We conducted a post-hoc analysis of MJ usage as a risk factor for kidney function decline and albuminuria in the ASSESS-AKI parallel matched cohort study that enrolled hospitalized adults with and without AKI from 4 US centers between 2009-2015, with a median of 4.1 years of follow-up. MJ usage was defined as responding yes to “have you used MJ since your last study visit?” at least once on any study visit questionnaire. Nonusers were defined as always responding no to this question. Kidney function decline was defined according to the parent study protocol. Association between MJ usage and the categorical and continuous outcomes were determined using multivariable Cox regression and linear mixed models, respectively.


MJ users represented 113 of 1599 (7%) participants, were younger (mean age 54 vs. 65 years), mostly white (78%), men (78%), and were more likely to be heavy tobacco users (≥20 cigarettes/day; 26% vs. 8%).
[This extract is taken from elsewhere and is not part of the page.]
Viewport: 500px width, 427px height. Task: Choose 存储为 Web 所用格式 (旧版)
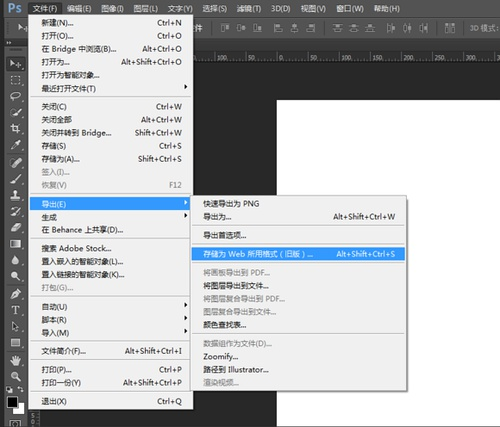(299, 254)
Baseline eGFR was higher in users vs. non-users (87 +/- 30 mL/min/1.73 m2vs. 69 +/- 26 mL/min/1.73 m2), while baseline UACR was similar (120 +/- 80 in users vs. 99 +/- 72 in nonusers). In those with baseline eGFR ≥60 mL/min/1.73 m2, MJ use was not associated with incident CKD (adjusted HR 0.93; 95% CI, 0.5-1.8) or differences in eGFR slope over time (mean difference -0.12 mL/min/1.73 m2/year, P=0.7). In contrast, in those with baseline eGFR <60 mL/min/1.73 m2, MJ users had more rapid eGFR decline vs. nonusers (-3.2 vs -1.4 mL/min/1.73 m2/year,P=0.002) and had a strong trend towards higher risk for CKD progression (adjusted HR 2.7; 95% CI, 0.83 to 8.5). MJ usage was not associated with the rate of change in UACR over time in those with (P=0.4) and without CKD (P=0.2).


MJ usage was associated with more rapid eGFR decline in those with baseline CKD, but not in those without CKD, nor was it associated with changes in albuminuria over time in those with or without CKD. Reasons for the effect modification by CKD status regarding MJ and kidney function should be explored.